SHORT EXERCISE
Arrange every line of the data below into a numbered list, omitting blank lines and leaving the pictures out.

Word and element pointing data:
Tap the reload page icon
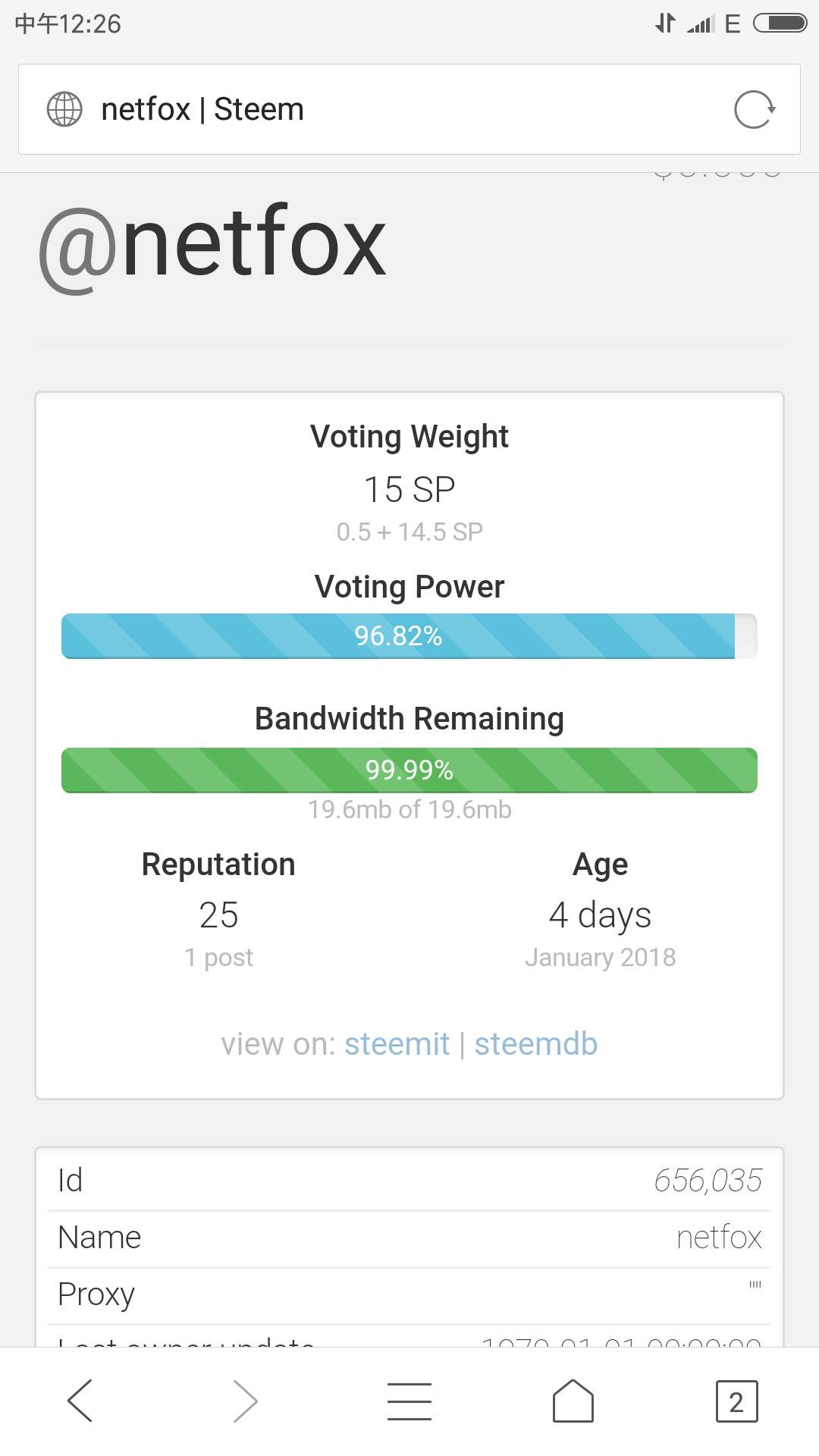This screenshot has width=819, height=1456. tap(755, 110)
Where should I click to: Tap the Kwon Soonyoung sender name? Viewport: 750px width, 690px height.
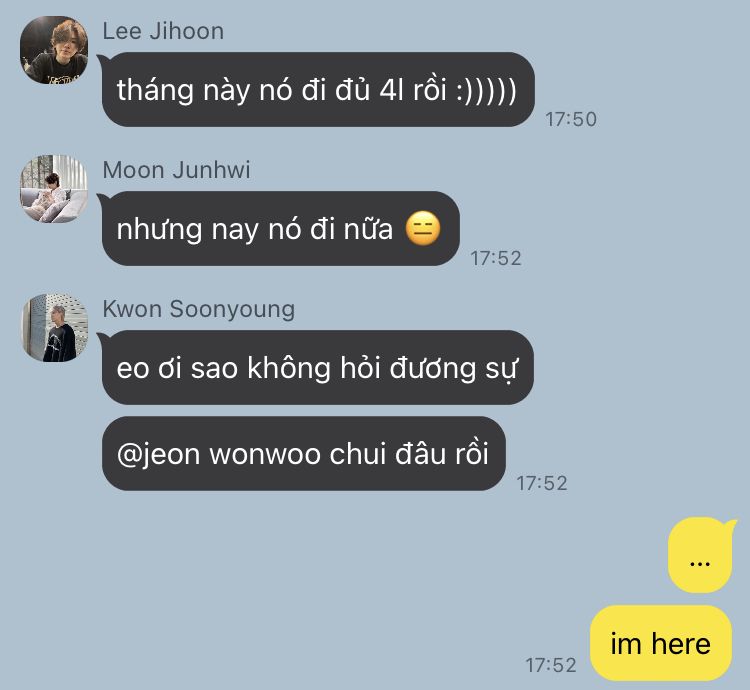[199, 309]
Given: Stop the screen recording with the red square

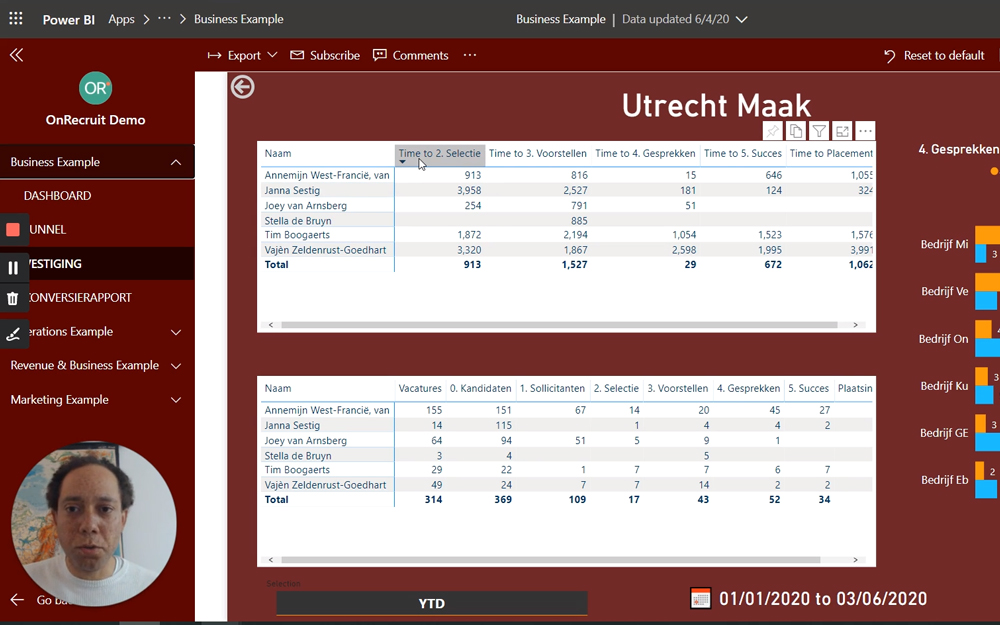Looking at the screenshot, I should [13, 229].

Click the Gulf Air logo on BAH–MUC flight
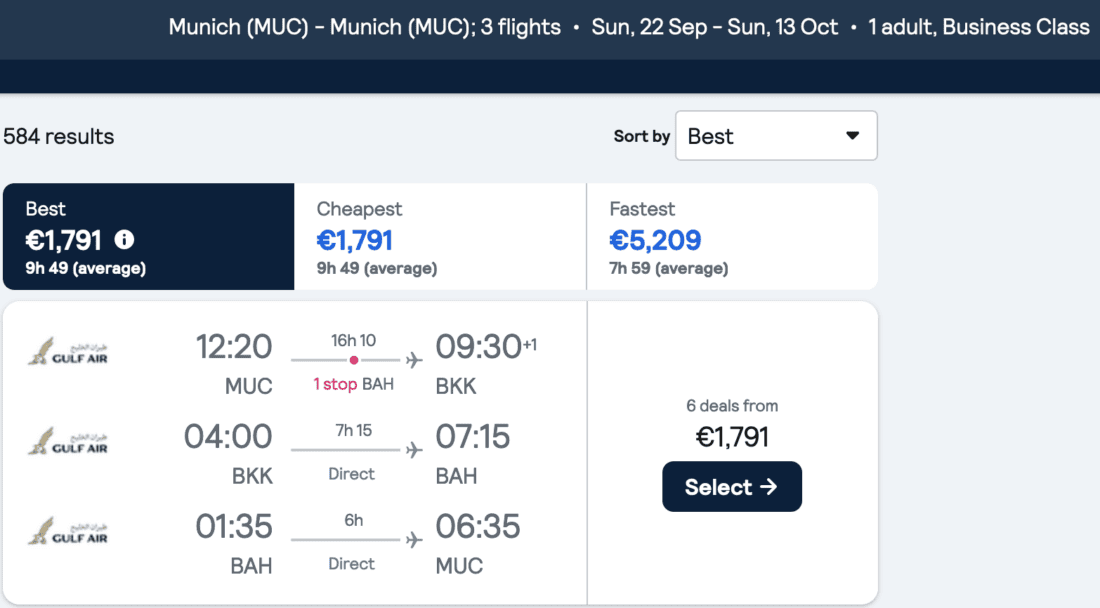[x=68, y=531]
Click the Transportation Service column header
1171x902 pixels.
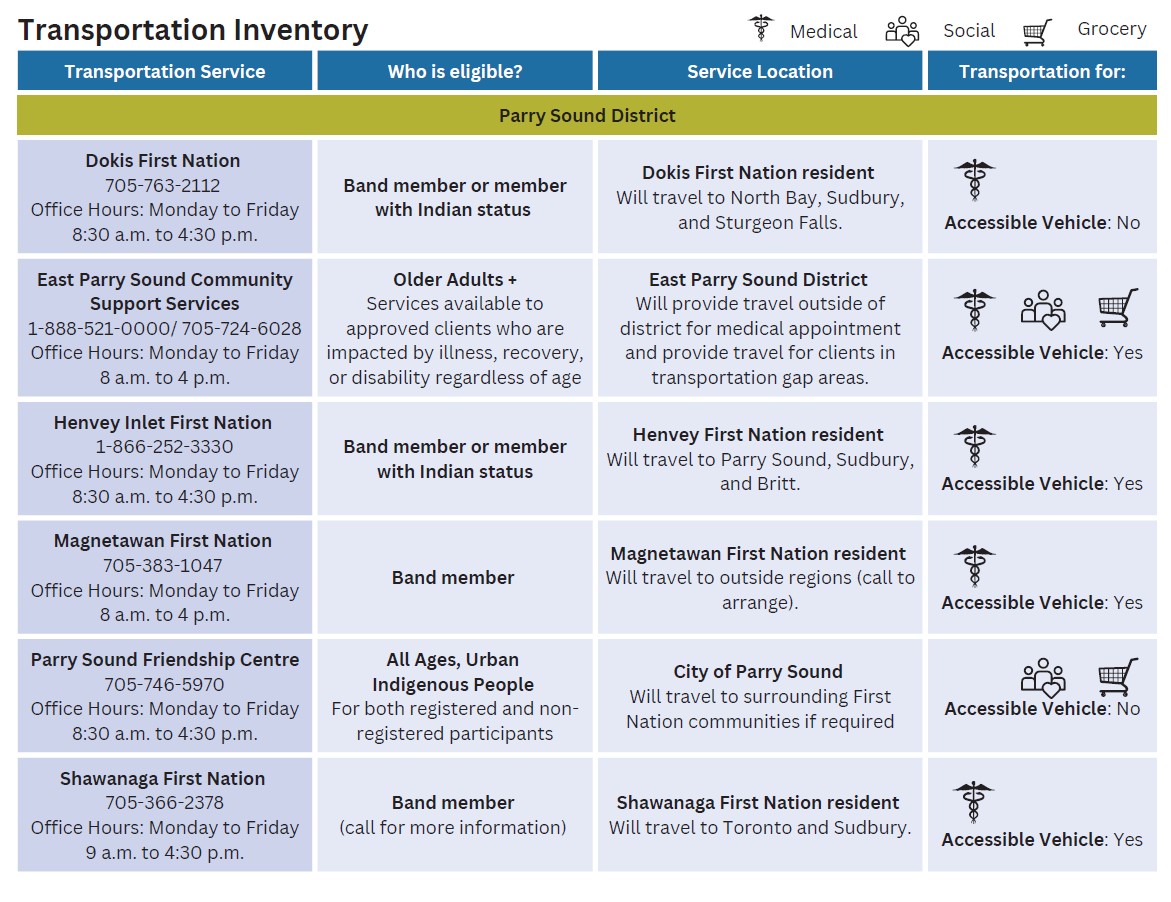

EXPECTED OUTPUT
1. Tap the reload page icon
2. This screenshot has width=819, height=1456. tap(755, 110)
3. Where should I click to: Tap the Kwon Soonyoung sender name? Viewport: 750px width, 690px height.
4. [199, 309]
5. Given: Stop the screen recording with the red square
6. Looking at the screenshot, I should [13, 229].
7. Click the Gulf Air logo on BAH–MUC flight
8. [x=68, y=531]
9. Click the Transportation Service column header
10. 1171x902 pixels.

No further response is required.